**TEXTO**
* * * *

La piscina del Palacio de la Zarzuela
La ciencia aún tiene que explicar muchas cosas sobre esta pandemia. Una de ellas es la extraña noción del tiempo que ahora manejamos y lo rápido que queremos olvidar
En las horas más oscuras del confinamiento alguien dijo que el olor de su calle recién fumigada con cloro le había hecho pensar vagamente en una piscina. Estábamos sumergidos en las profundidades abisales de la fase cero y los titulares rezaban cosas como “Las funerarias de Madrid comienzan a incinerar cuerpos a 400 kilómetros de la capital”. Nuestras vidas se habían quedado atrapadas en un limbo doméstico donde ni dormir nos sacaba de la pesadilla. Soñar despiertos con una piscina era una forma muy legítima de escapar del miedo atroz.
Yo por ejemplo estuve haciendo un ranking de mis favoritas de Madrid. La primera es la del Palacio de la Zarzuela: se trata de una lámina azul celeste de 180 metros cuadrados situada en el centro de un patio de columnas. Si tiene curiosidad por verla la puede buscar en Google Maps; además hay en Youtube vídeos de un apuesto rey Don Juan Carlos haciendo largos a crowl en su pileta.

* * * *

**TAREA 1**
Saca del texto, sin tocar nada, el trozo que va desde "Yo por ejemplo" hasta "en su pileta.".
**TAREA 2**
Contesta estas preguntas con lo que dice el texto:
(a) ¿En qué le hizo pensar vagamente a alguien el olor de su calle recién fumigada con cloro?
(b) ¿Cuántos metros cuadrados mide la piscina del Palacio de la Zarzuela?
(c) ¿Dónde hay vídeos del rey Don Juan Carlos haciendo largos en su pileta?
**TAREA 3**
Según el texto, ¿por qué soñar despiertos con una piscina tenía sentido en lo peor del confinamiento? Explícalo en una a tres frases.
Las entradas no hacen falta para nada.

* * * *

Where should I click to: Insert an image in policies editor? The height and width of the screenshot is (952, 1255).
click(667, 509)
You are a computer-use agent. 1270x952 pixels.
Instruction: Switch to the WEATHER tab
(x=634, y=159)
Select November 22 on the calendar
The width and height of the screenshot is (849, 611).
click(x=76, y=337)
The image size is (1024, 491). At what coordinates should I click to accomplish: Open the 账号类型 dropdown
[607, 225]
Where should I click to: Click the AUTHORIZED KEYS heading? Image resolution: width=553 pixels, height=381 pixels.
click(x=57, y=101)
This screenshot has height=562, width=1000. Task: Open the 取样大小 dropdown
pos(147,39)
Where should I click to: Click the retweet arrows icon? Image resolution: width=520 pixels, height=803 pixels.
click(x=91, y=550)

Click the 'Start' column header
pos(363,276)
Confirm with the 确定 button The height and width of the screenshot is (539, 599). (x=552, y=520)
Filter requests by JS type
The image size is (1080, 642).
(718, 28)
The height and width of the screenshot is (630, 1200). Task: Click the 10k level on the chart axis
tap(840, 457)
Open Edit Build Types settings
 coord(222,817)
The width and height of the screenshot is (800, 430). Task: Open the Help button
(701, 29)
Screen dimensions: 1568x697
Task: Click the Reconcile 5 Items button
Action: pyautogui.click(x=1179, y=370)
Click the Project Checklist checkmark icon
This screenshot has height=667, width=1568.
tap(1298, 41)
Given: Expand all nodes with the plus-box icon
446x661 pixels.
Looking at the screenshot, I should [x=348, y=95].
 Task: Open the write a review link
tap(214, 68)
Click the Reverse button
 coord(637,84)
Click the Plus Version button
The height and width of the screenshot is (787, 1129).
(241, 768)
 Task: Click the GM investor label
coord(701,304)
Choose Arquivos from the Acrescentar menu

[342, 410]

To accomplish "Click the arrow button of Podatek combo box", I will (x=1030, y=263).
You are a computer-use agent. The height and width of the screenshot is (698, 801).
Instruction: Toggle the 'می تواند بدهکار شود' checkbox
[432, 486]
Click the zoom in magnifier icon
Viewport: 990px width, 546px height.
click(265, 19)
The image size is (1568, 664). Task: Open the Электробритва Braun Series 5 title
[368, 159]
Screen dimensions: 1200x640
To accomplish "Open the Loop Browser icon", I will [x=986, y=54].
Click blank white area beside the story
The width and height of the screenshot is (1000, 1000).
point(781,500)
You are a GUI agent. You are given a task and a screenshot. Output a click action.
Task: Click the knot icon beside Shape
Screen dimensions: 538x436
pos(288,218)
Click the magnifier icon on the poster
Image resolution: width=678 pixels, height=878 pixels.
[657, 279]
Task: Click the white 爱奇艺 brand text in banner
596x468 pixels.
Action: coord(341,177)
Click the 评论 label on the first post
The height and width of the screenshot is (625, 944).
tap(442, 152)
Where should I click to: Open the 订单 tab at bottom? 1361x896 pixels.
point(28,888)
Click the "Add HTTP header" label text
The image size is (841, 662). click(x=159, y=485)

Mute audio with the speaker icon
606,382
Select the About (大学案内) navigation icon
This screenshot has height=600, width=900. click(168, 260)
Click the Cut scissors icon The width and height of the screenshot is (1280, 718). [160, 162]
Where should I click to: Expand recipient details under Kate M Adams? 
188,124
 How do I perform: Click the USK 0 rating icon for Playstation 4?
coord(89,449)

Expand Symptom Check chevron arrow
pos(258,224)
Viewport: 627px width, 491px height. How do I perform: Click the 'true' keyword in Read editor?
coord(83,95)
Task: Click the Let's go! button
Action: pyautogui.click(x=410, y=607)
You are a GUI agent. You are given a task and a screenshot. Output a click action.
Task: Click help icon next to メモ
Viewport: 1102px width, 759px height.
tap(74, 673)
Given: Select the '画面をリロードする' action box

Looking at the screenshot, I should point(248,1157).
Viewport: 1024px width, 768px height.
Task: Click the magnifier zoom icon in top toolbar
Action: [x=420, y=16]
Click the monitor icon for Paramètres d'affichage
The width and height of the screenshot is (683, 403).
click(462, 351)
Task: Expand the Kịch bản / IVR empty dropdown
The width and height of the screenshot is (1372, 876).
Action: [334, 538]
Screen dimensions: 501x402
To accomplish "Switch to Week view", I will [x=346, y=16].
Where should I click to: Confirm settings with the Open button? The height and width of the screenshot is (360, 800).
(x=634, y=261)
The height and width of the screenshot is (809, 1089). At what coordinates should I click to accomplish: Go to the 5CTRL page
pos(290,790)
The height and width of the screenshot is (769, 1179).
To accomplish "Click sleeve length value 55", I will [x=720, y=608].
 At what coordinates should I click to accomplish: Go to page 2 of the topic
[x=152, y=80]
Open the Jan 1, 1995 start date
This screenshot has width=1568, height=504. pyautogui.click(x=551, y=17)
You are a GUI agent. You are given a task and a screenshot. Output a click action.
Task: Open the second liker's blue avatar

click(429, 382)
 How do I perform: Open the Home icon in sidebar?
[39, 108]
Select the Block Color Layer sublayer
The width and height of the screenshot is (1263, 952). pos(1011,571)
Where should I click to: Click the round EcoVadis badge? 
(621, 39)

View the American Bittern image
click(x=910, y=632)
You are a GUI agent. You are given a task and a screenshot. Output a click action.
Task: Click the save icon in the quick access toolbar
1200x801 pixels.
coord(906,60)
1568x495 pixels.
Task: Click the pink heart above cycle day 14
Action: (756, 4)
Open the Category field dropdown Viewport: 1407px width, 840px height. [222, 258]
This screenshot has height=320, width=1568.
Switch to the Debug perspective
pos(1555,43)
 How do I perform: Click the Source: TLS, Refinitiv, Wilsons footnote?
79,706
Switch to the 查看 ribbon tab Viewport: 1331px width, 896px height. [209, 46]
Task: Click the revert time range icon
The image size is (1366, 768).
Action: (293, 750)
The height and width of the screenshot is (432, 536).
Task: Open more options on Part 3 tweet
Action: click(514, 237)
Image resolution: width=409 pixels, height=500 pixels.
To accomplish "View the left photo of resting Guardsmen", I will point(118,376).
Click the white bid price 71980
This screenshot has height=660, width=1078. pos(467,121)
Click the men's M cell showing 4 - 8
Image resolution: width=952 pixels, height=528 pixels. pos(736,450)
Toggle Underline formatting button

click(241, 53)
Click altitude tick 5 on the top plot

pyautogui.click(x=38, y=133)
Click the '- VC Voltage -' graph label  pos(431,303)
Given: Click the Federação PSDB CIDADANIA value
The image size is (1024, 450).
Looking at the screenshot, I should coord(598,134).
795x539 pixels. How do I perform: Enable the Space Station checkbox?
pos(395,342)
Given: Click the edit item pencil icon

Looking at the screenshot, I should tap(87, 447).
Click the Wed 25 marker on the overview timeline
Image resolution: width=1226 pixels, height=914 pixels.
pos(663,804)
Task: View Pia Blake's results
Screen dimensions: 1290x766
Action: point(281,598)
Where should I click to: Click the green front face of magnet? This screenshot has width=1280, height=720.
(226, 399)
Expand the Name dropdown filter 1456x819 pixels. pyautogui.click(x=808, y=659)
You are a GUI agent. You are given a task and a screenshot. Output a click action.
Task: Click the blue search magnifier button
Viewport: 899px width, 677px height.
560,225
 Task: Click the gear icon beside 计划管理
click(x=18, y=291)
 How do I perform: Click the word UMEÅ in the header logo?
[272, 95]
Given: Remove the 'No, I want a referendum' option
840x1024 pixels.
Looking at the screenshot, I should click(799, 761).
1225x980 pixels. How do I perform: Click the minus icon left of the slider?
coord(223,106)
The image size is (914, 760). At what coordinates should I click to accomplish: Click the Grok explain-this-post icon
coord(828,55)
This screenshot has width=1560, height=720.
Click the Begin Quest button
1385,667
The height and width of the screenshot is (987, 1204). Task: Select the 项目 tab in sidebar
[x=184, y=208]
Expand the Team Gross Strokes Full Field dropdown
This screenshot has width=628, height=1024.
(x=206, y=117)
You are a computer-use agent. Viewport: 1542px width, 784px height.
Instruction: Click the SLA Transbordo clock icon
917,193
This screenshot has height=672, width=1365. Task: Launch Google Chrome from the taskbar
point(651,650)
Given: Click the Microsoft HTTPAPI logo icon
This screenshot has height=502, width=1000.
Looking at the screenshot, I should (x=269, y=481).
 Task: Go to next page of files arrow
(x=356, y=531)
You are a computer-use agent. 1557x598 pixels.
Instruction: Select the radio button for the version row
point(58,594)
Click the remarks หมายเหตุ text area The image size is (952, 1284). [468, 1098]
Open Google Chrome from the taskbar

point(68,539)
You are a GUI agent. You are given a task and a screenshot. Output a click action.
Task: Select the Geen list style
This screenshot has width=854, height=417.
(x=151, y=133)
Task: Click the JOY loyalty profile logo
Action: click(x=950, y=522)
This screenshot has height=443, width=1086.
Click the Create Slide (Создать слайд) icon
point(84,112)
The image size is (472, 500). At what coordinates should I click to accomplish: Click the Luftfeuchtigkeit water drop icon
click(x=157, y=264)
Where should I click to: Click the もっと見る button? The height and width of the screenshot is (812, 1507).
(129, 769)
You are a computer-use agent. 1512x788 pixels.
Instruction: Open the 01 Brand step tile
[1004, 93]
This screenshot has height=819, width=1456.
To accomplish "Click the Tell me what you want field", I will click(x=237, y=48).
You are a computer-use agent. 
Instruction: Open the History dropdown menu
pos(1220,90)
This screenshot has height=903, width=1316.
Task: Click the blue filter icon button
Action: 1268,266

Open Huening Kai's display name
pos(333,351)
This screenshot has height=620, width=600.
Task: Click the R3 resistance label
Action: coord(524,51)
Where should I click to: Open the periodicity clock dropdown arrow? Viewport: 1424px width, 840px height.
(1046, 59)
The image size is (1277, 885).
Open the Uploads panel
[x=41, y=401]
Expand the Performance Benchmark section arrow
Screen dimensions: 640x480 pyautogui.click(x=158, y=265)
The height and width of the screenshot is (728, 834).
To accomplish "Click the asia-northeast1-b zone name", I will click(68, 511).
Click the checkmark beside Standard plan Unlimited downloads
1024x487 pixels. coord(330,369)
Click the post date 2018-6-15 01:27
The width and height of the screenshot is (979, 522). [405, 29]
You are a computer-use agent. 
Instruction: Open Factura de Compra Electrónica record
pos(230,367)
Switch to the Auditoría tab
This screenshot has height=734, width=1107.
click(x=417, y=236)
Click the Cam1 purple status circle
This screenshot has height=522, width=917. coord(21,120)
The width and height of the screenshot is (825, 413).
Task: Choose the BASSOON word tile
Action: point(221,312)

* * * *

**RESPUESTA 1**
Yo por ejemplo estuve haciendo un ranking de mis favoritas de Madrid. La primera es la del Palacio de la Zarzuela: se trata de una lámina azul celeste de 180 metros cuadrados situada en el centro de un patio de columnas. Si tiene curiosidad por verla la puede buscar en Google Maps; además hay en Youtube vídeos de un apuesto rey Don Juan Carlos haciendo largos a crowl en su pileta.

**RESPUESTA 2**
(a) En una piscina.
(b) 180 metros cuadrados.
(c) En Youtube.

**RESPUESTA 3**
Era una forma muy legítima de escapar del miedo atroz. Las vidas se habían quedado atrapadas en un limbo doméstico donde ni dormir sacaba de la pesadilla.